彼らは、山岳地帯に住んでいた人々の子孫で、その後長いあいだ低地に順応していた。
デニソワ人の遺伝子は現在、彼らが生まれた山奥から遠く離れた、東南アジアの島国や太平洋の人々に伝わっている。
現代のチベット人が「世界の屋根」の薄い空気のなかで不自由なく生活できるようにしてくれる遺伝子は、「永遠の雪」の民からの餞別だったのだ。

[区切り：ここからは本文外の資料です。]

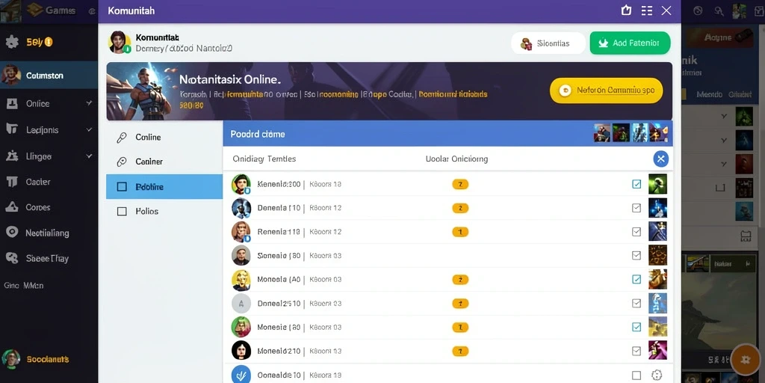
Task: Open the Nectiialiang sidebar icon
Action: [x=12, y=233]
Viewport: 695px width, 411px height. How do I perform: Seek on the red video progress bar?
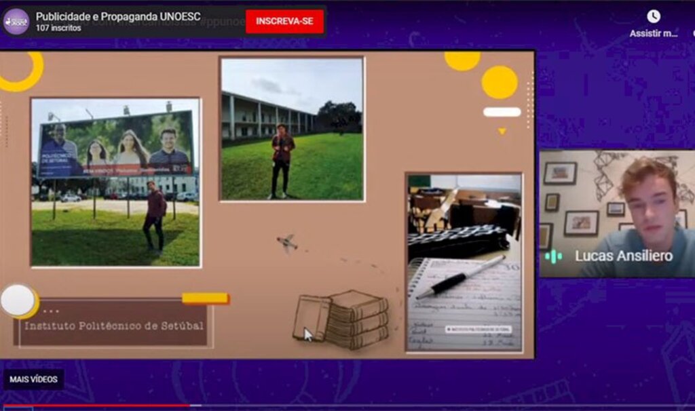[x=95, y=406]
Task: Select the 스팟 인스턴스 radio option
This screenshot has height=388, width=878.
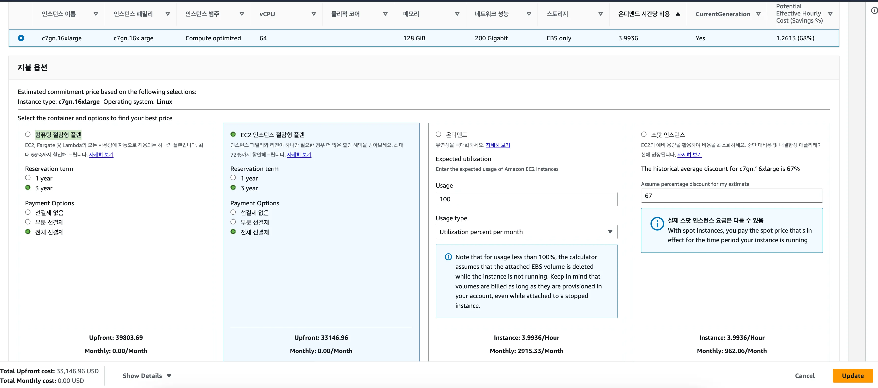Action: [x=644, y=134]
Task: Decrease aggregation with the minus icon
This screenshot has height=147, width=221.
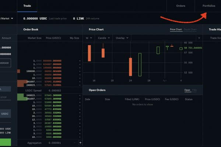Action: (x=75, y=143)
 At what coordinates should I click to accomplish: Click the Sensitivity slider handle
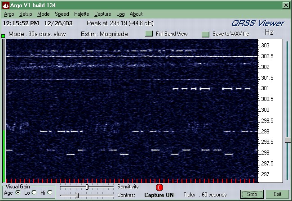click(x=87, y=187)
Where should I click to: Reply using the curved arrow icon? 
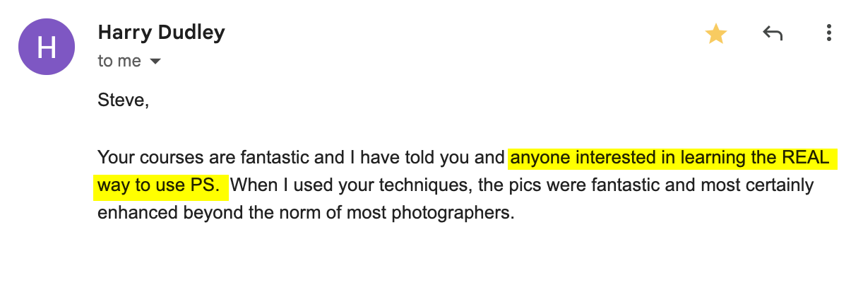coord(773,33)
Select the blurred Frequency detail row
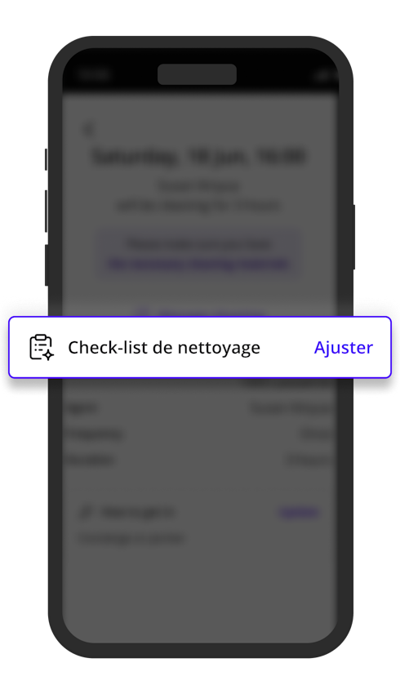This screenshot has width=400, height=694. click(199, 434)
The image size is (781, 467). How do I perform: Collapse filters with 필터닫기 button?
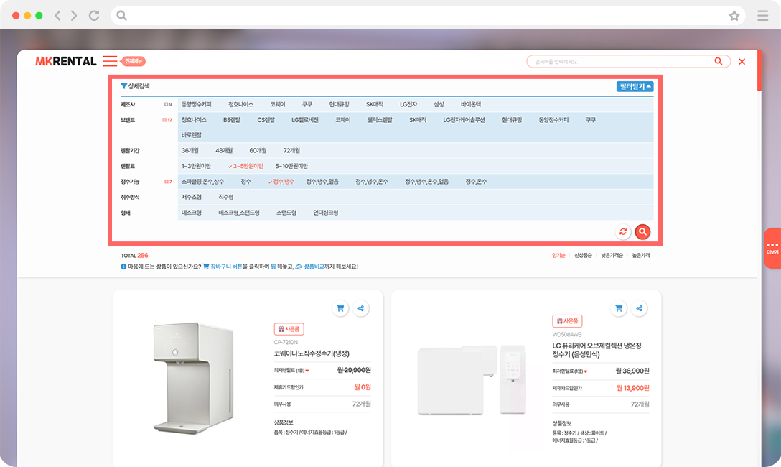point(635,87)
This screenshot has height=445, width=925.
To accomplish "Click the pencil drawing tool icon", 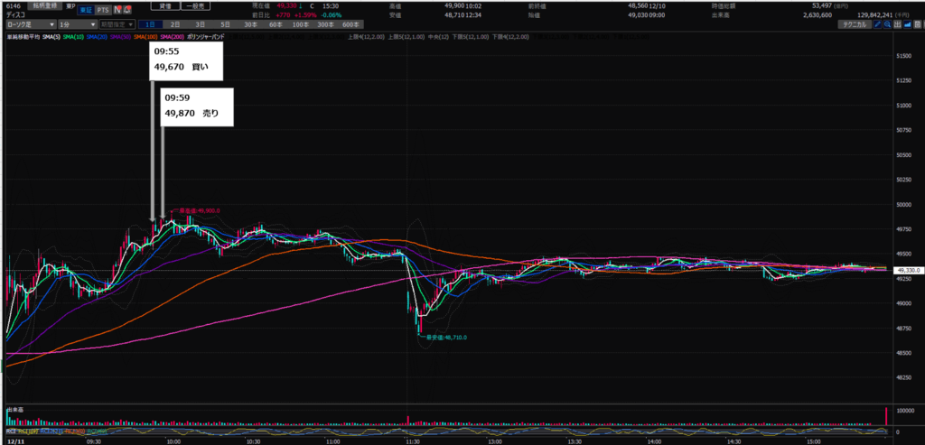I will pos(875,24).
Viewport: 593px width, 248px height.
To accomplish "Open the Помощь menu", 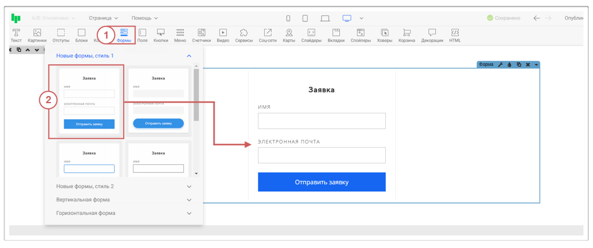I will (x=144, y=18).
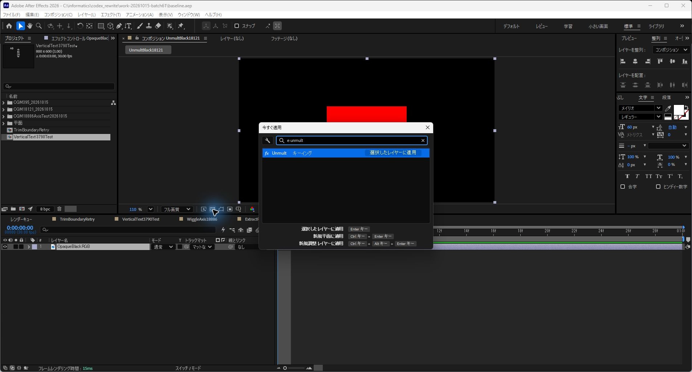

しかし、このデニソワ人は、ホモ・サピエンスという大きな流れに完全に吸収され、3万年前には種としては消滅した。皮肉な運命だといえよう。
ホモ・サピエンスを撃退
4万5000年前、現代人は、東はブルガリアから、西はスペイン、イタリアまで、いくつかのルートでヨーロッパに入り込んだ。

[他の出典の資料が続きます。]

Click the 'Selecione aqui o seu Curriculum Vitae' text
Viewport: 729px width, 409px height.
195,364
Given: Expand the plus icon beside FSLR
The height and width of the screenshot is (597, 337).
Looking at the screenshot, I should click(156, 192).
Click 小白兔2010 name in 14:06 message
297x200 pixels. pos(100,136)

ネアンデルタール人は、25万年前からヨーロッパで優勢で、ホモ・サピエンスの侵入をことごとく撃退していた。
しかし、今度は急激に減少し、4万年前までには、この氷河時代の覇者は、ほぼ絶滅してしまった。
絶滅の理由とは?
その理由はいろいろと議論されてきた。彼らは現代人と争ったのかもしれない。彼らが現代人と交配していたことはたしかだ。
繁殖速度がわずかに速く、本拠地から遠く離れた場所でも生息可能だった現代人を前にして、さしたる争いもなく消え去った可能性もある。

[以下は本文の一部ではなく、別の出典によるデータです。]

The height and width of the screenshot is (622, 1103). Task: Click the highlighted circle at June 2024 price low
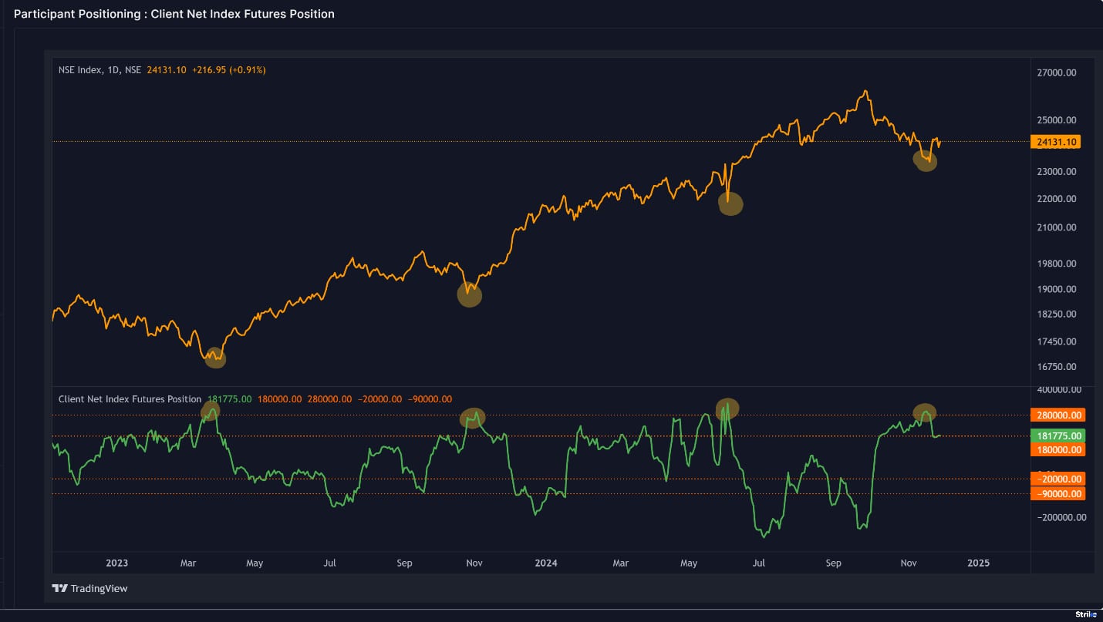click(x=730, y=203)
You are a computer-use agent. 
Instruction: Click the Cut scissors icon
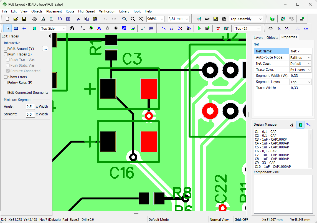[78, 19]
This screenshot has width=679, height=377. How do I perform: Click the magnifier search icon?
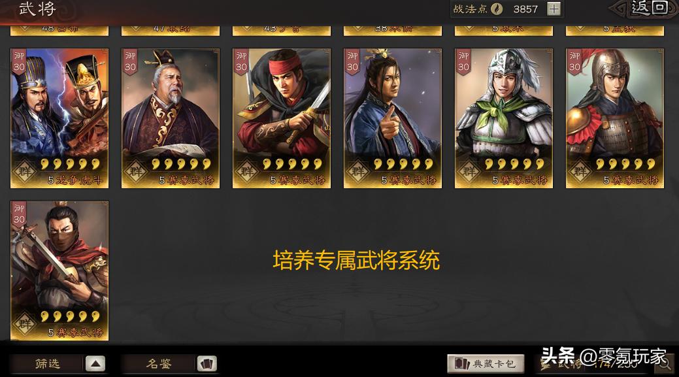[665, 363]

最終的に、スペイン南部から北極圏のロシアまで、現代人はあふれ返っていた。
少なすぎた人口
遠く離れた最後の砦に隠れていた、残りのネアンデルタール人は、同種のみで繁殖するには、あまりにも数が少なくなり、散り散りの状態だった。
ネアンデルタール人の人口はもともと少なかった。
小さくなるにつれ、近親交配や事故による影響が大きくなった。
ネアンデルタール人の絶滅
どんな人間社会にも、小さすぎて存続できなくなる時期がやってくる。
人がいなくなることほど、集団を確実に絶滅へと導くものはない。
結局のところ、侵略者と交配するほうが簡単だったのだ。
ルーマニアの洞窟から出土した4万年前の人間の顎の骨のDNAから、その持ち主の曾祖父がネアンデルタール人だったと判明している。